Extrait choisi
....................
Printemps silencieux de Rachel Carson
Il y a 50 ans, en 1962, elle a osé décrire ce que tout le monde sait et voit mais recouvre du linceul du déni, tissé de silence et d’oubli.
Les lanceurs d’alertes n’existaient pas à l’époque. En fait, si. Mais on les appelait plutôt des naturalistes ! Voir des écolos. Une étiquette déjà a connotation méprisante pour leurs détracteurs.
À la lecture de ce livre, finalement, le monde a changé, mais rien n’a changé. À part les questions d’échelles. Une lecture qui laisse pantois : tout est dit depuis plus de 60 ans, et tout continu comme si de rien n’était…
Les abeilles en savent quelques choses.
Quant aux comportements de l’espèce humaine, un précis de mondialisation ne sera pas nécessaire. Rien de nouveau, ou si peu.
....................
Données extraites
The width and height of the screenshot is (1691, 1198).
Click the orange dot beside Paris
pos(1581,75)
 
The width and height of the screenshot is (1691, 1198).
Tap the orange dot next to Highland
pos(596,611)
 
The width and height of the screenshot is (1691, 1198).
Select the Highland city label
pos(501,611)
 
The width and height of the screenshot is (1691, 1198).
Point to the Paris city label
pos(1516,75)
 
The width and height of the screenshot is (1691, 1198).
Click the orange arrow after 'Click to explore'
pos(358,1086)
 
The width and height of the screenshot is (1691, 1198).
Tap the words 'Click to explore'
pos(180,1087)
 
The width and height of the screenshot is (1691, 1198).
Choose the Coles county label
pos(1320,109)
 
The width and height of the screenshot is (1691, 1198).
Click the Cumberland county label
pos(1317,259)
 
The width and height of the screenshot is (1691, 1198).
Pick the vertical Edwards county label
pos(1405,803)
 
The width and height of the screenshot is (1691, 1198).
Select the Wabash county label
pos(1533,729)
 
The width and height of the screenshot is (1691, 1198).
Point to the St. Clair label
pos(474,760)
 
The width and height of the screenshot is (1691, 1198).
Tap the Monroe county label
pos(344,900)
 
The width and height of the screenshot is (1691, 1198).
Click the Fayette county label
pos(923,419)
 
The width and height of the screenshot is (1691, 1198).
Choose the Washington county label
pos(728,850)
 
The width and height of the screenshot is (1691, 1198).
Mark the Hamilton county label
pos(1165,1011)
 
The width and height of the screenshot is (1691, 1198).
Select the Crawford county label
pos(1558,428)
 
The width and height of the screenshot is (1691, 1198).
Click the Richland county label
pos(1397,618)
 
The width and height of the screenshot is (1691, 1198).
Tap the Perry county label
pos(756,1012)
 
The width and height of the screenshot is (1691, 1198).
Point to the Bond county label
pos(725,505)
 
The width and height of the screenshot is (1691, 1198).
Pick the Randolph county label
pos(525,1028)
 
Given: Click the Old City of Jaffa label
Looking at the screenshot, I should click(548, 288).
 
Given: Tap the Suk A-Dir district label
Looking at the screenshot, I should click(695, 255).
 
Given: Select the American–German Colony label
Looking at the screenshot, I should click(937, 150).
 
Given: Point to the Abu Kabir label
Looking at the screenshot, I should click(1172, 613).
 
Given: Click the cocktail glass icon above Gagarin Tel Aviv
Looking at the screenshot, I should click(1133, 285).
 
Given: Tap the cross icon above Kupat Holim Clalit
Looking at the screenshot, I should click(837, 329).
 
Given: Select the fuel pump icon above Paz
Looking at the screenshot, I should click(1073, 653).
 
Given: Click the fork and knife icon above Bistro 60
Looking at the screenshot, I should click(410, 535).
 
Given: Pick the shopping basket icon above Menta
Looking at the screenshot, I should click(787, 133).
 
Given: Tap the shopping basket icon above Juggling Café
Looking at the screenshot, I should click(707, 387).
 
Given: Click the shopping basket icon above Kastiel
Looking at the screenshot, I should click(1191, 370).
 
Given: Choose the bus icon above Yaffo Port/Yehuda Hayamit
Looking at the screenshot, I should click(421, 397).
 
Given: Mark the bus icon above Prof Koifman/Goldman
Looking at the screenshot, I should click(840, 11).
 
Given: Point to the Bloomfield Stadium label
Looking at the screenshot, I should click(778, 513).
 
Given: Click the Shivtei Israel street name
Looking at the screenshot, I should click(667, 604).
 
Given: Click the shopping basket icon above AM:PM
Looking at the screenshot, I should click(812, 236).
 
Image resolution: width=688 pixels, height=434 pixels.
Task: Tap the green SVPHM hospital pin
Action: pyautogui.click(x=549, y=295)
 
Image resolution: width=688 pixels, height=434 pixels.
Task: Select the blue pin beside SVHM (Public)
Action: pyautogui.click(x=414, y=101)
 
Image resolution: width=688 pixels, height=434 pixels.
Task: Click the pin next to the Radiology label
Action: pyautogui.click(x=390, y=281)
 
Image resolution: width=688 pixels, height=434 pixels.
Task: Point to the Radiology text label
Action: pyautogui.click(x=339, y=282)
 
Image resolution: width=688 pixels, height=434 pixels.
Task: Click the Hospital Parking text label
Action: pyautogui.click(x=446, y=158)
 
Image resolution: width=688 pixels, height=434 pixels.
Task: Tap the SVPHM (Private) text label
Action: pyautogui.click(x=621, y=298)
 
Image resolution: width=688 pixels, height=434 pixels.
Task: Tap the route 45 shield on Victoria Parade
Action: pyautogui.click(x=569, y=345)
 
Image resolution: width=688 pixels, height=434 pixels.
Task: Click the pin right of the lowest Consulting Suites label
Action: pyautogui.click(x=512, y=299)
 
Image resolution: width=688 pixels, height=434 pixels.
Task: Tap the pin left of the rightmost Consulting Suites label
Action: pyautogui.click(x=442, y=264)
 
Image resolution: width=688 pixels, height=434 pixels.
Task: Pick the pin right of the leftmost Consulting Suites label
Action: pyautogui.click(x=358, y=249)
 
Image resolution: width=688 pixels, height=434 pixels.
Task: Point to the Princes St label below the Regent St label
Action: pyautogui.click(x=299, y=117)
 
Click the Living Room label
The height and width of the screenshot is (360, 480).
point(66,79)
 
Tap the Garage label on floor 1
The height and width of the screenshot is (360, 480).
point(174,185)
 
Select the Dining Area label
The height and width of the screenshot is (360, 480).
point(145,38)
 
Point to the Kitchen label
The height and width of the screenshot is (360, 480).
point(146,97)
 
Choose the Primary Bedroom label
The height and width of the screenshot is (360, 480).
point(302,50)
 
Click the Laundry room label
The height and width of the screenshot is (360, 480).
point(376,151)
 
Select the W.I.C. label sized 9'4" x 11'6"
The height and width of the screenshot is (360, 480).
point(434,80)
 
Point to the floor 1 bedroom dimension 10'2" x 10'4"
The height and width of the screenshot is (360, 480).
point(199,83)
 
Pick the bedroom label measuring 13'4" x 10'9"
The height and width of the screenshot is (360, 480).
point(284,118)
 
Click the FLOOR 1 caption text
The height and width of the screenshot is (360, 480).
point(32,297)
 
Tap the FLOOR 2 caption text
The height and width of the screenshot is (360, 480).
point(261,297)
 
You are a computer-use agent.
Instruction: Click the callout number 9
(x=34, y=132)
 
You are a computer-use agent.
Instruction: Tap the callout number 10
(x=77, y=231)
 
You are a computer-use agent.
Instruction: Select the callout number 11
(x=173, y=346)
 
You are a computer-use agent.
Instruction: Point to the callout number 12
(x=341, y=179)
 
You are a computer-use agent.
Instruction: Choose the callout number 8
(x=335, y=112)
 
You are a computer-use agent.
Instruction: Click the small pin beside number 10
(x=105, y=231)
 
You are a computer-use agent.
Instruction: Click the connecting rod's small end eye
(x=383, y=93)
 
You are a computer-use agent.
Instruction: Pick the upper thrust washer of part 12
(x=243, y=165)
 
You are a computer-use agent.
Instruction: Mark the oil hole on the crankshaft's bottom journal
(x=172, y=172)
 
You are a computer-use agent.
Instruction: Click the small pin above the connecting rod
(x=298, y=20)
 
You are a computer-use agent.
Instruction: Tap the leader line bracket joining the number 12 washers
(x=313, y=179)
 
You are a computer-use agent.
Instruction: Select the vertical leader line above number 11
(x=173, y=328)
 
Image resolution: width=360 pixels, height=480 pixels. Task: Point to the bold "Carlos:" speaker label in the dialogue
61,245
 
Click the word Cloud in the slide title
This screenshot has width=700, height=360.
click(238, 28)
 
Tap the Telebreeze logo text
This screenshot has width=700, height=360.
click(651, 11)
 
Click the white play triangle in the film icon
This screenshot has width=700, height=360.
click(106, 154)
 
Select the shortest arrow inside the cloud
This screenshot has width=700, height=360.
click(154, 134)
....................
À faire
1. Selon l'extrait sur Printemps silencieux, en quelle année Rachel Carson a-t-elle osé décrire ce que tout le monde sait et voit ?
2. Renvoyez le passage de l'extrait sur Printemps silencieux qui va de « Les lanceurs d’alertes » jusqu'à « savent quelques choses. ».

Corrigé
1. En 1962.

2.
Les lanceurs d’alertes n’existaient pas à l’époque. En fait, si. Mais on les appelait plutôt des naturalistes ! Voir des écolos. Une étiquette déjà a connotation méprisante pour leurs détracteurs.
À la lecture de ce livre, finalement, le monde a changé, mais rien n’a changé. À part les questions d’échelles. Une lecture qui laisse pantois : tout est dit depuis plus de 60 ans, et tout continu comme si de rien n’était…
Les abeilles en savent quelques choses.